Arquiteto de formação, o capixaba Cláudio Tovar, que é ator, dançarino, cenógrafo, figurinista, diretor e dramaturgo, integrou o  “Dzi Croquetes”, grupo que revolucionou o cenário teatral. Em 1975, Tovar criou o espetáculo “Romance”, do qual é autor, cenógrafo, figurinista, ator e bailarino. Em Paris, participou de “Les Milles et une Nuits”, como cenógrafo e figurinista, e “Les Amuse Gueules”.  Em 1980, foi cenógrafo, figurinista e coreógrafo de “As Mil e uma Encarnações de Pompeu Loureiro”, pelo qual recebeu o Prêmio Mambembe de melhor cenário.
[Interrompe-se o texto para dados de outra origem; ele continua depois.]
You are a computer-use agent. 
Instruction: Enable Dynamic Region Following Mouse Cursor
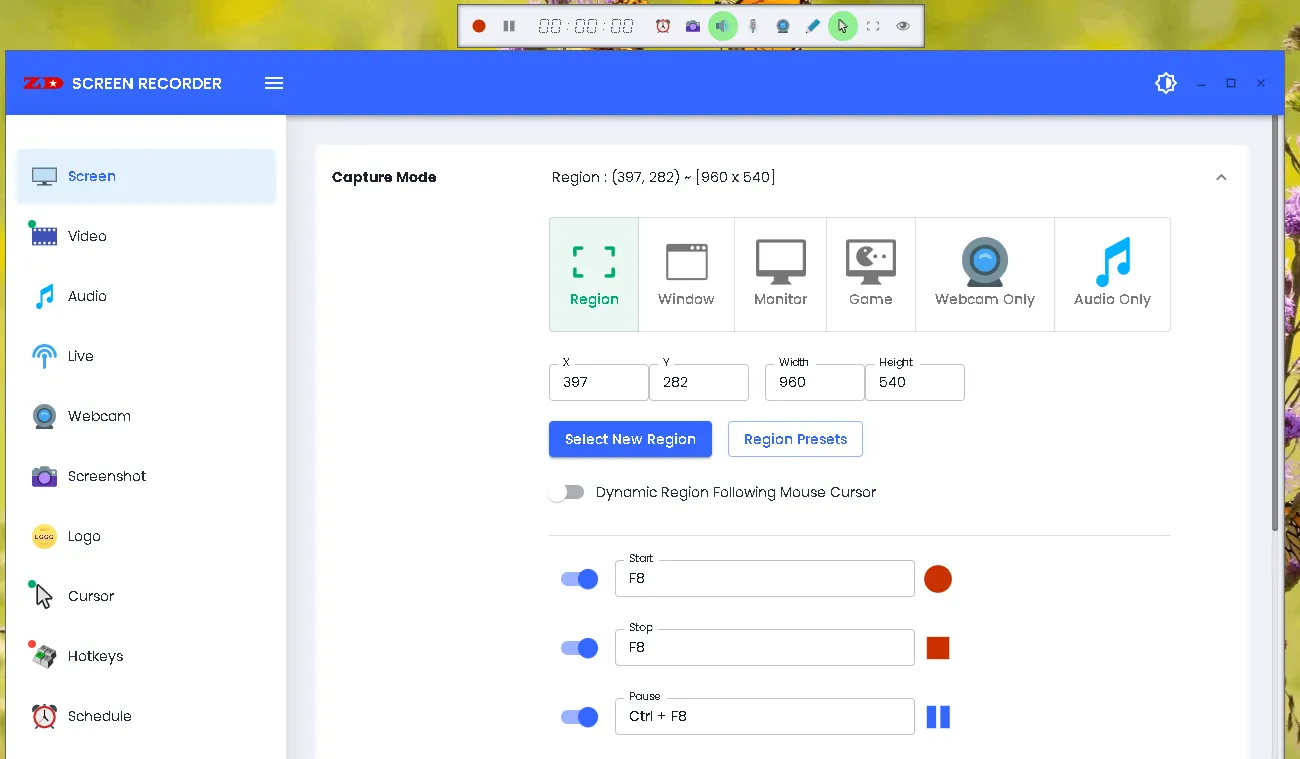click(567, 492)
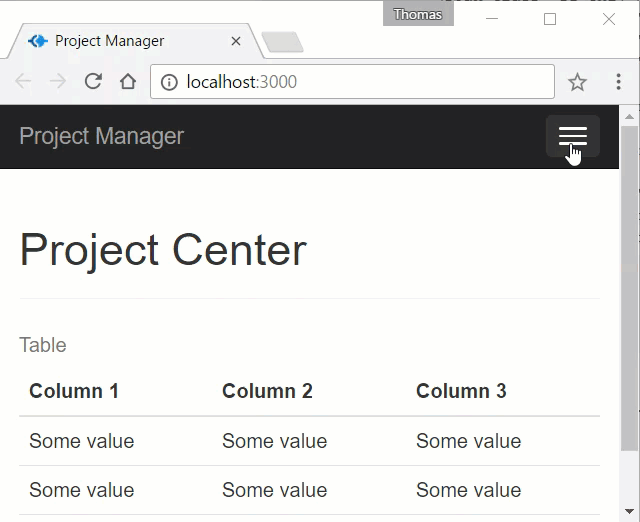Reload the current page
The width and height of the screenshot is (640, 522).
click(93, 82)
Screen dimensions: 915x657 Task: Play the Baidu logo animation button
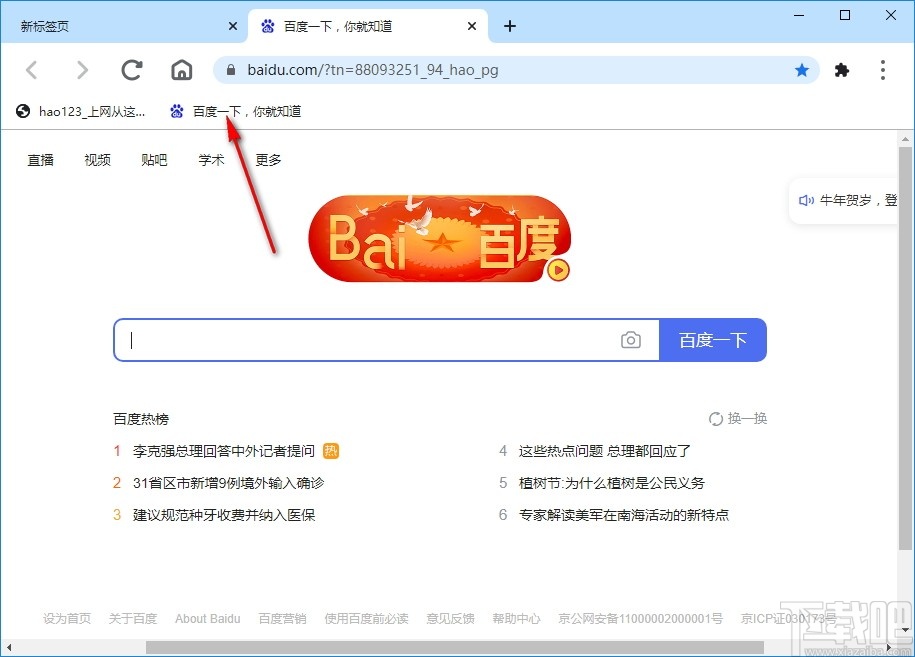(x=558, y=270)
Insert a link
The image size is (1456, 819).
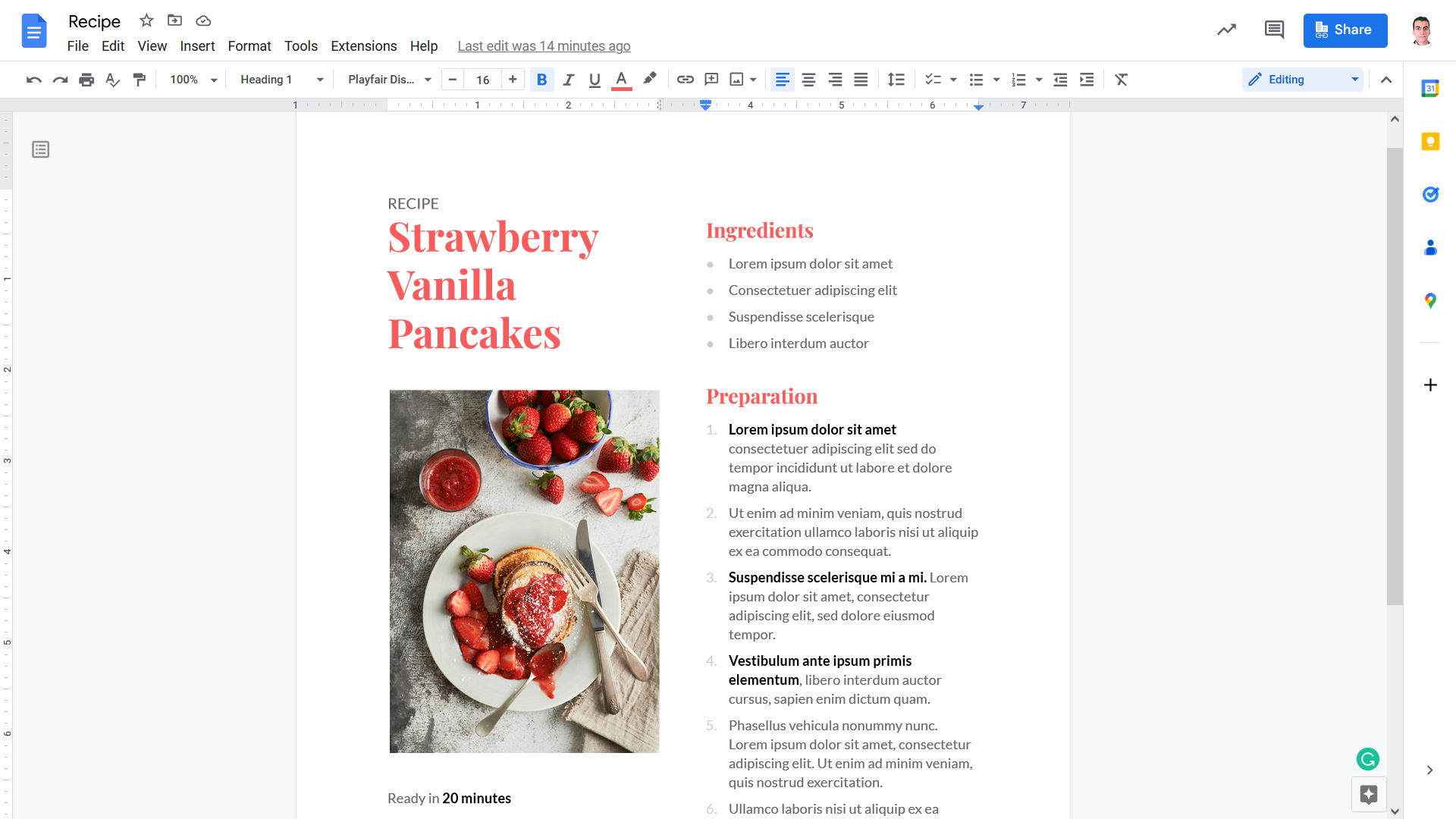(x=685, y=80)
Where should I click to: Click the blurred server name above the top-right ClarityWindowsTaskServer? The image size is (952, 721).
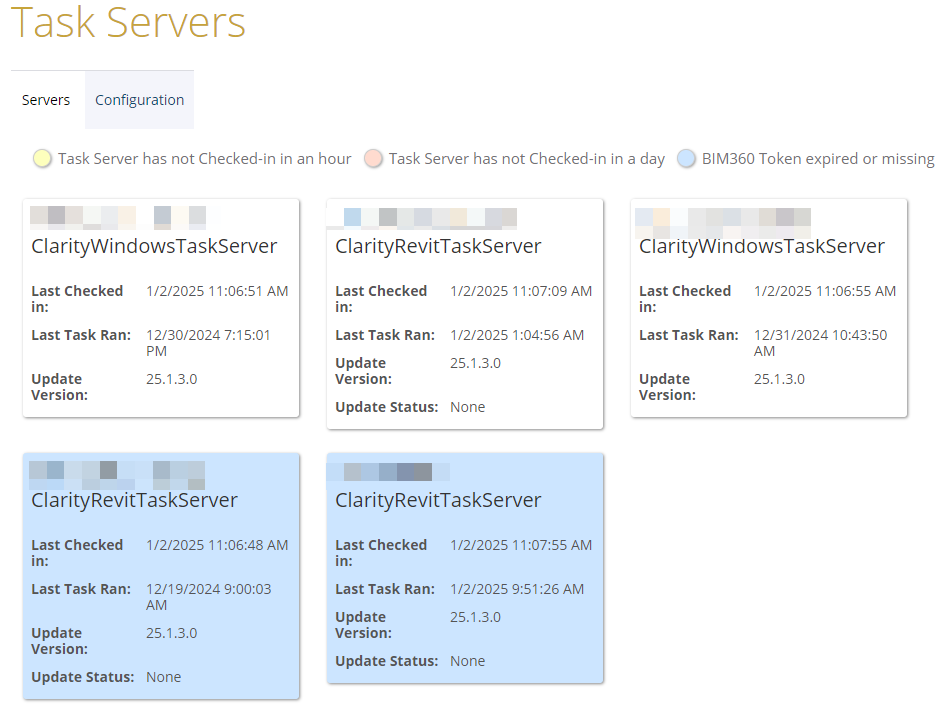(x=723, y=217)
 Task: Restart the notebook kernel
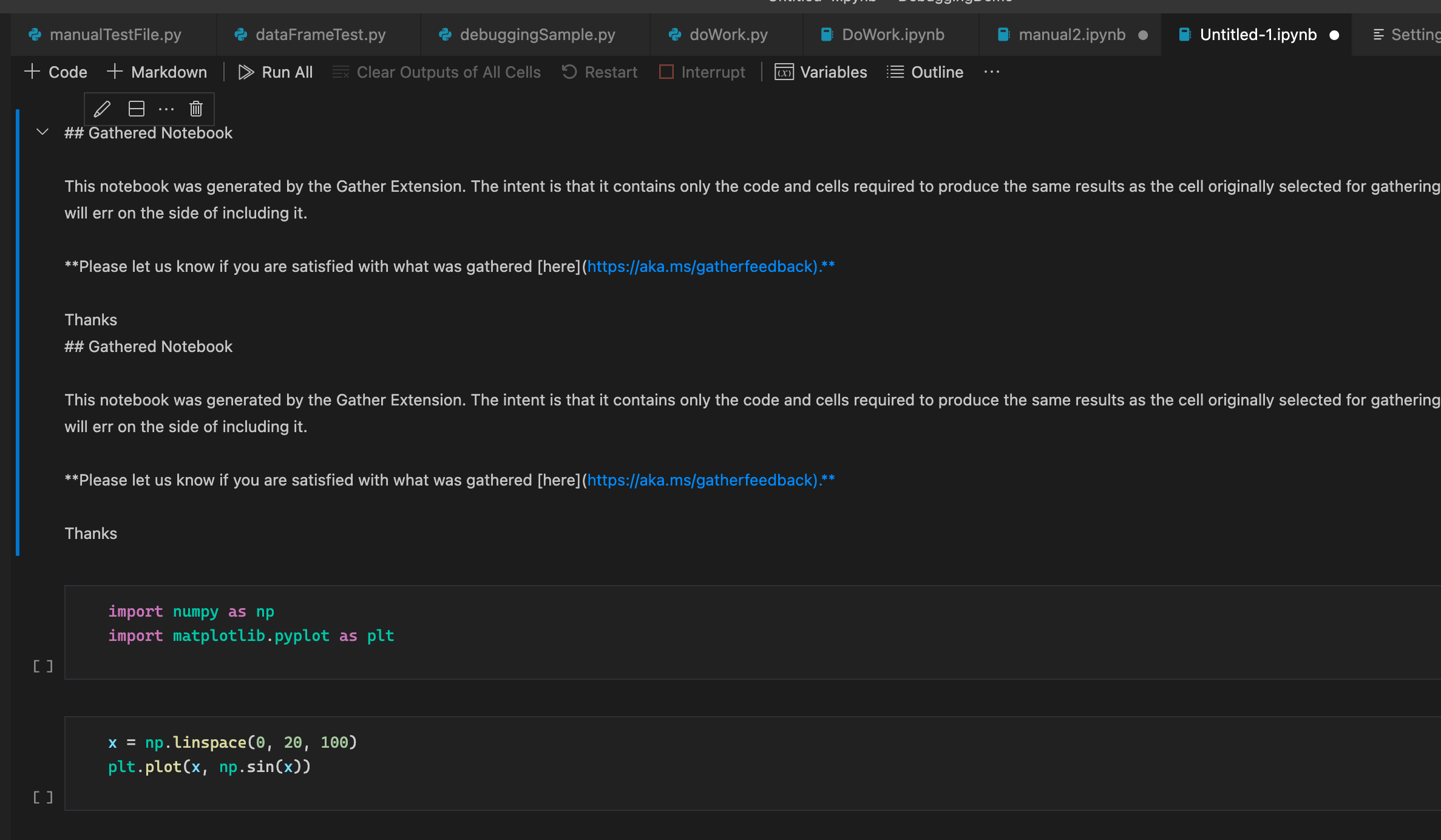pyautogui.click(x=600, y=72)
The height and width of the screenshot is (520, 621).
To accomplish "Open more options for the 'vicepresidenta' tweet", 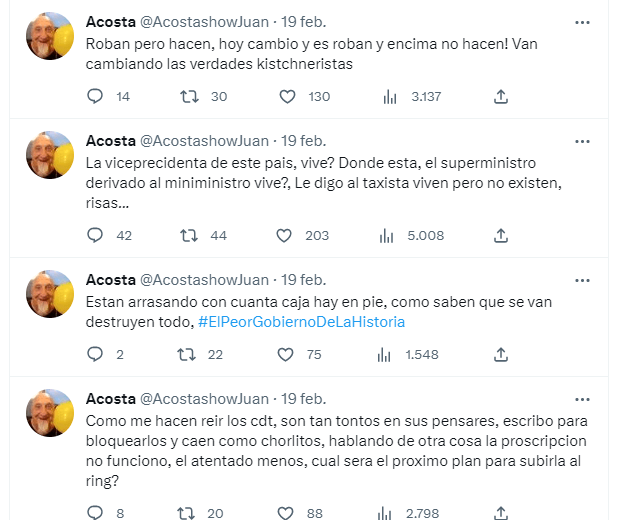I will [x=583, y=140].
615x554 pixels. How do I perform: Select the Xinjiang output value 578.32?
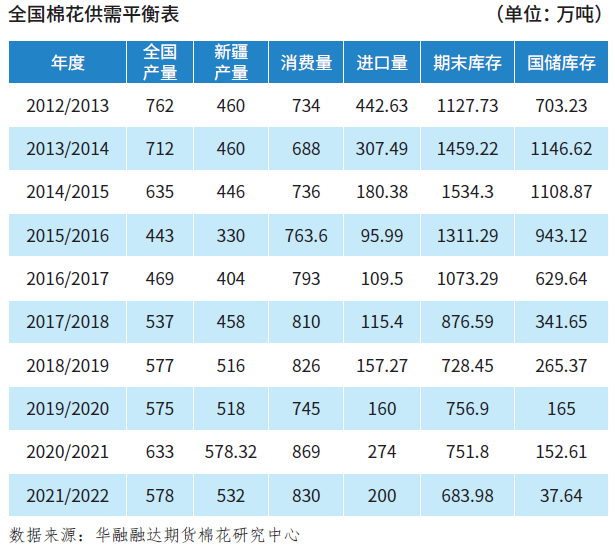pos(231,452)
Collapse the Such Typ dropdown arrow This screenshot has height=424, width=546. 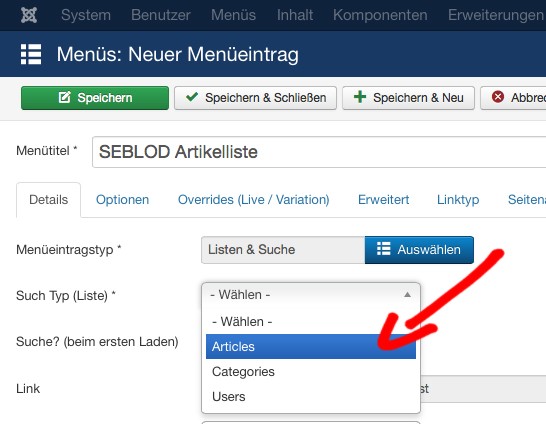pos(407,295)
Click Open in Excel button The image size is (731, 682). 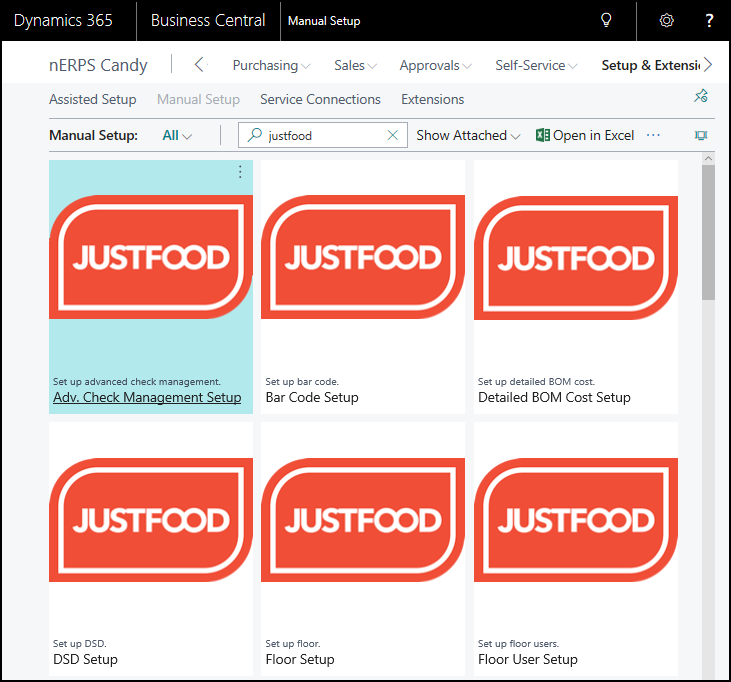coord(585,135)
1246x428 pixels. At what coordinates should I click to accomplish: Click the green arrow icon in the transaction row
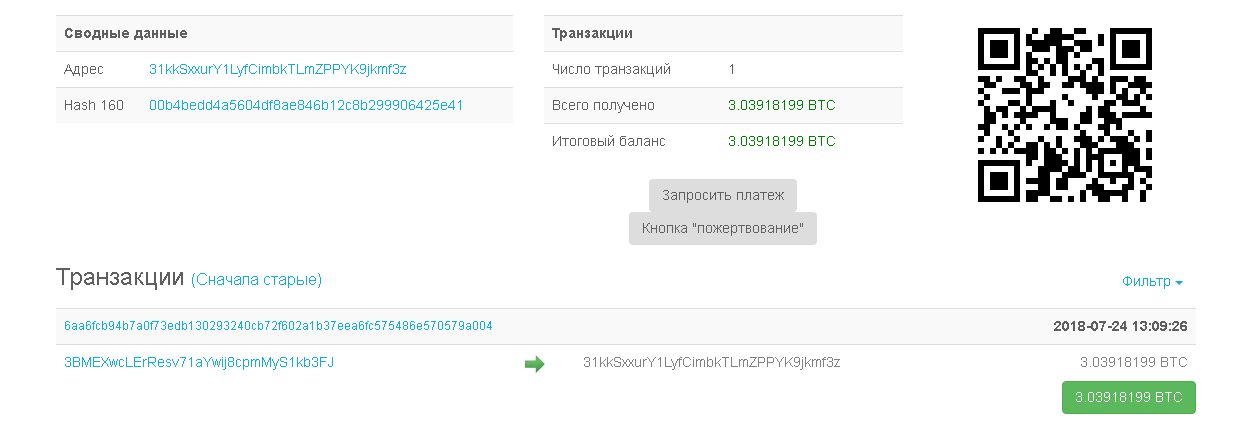pyautogui.click(x=534, y=364)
Em 1982, estrelou. ao lado de Lucinha Lins, o espetáculo “Sempre, Sempre Mais”.

Ainda no teatro, como produtor, autor e diretor, realizou peças como “Sapatinho de Cristal”, “Simbad de Bagdad” e “Caixa de Brinquedos”, além de ter participado da remontagem de “A Ópera do Malandro” e do musical “O Baile”.

Na televisão, integrou o elenco de novelas como “Êta Mundo Bom!”, “Poder Paralelo”, “Insensato Coração” e “Milagres de Jesus”, além de ter feito participações em “Roque Santeiro”, “Por Amor”, “Cheias de Charme”, “Lado a Lado” e “Amor À Vida”.

Tovar está gravando a série “Lava-Jato”, com direção de José Padilha para a Netflix.

Seu lado artista plástico pode ser conferido na exposição “Fragmentos”, na Casa de Cultural Laura Alvim, em Ipanema, Rio de Janeiro, até meados de agosto de 2017.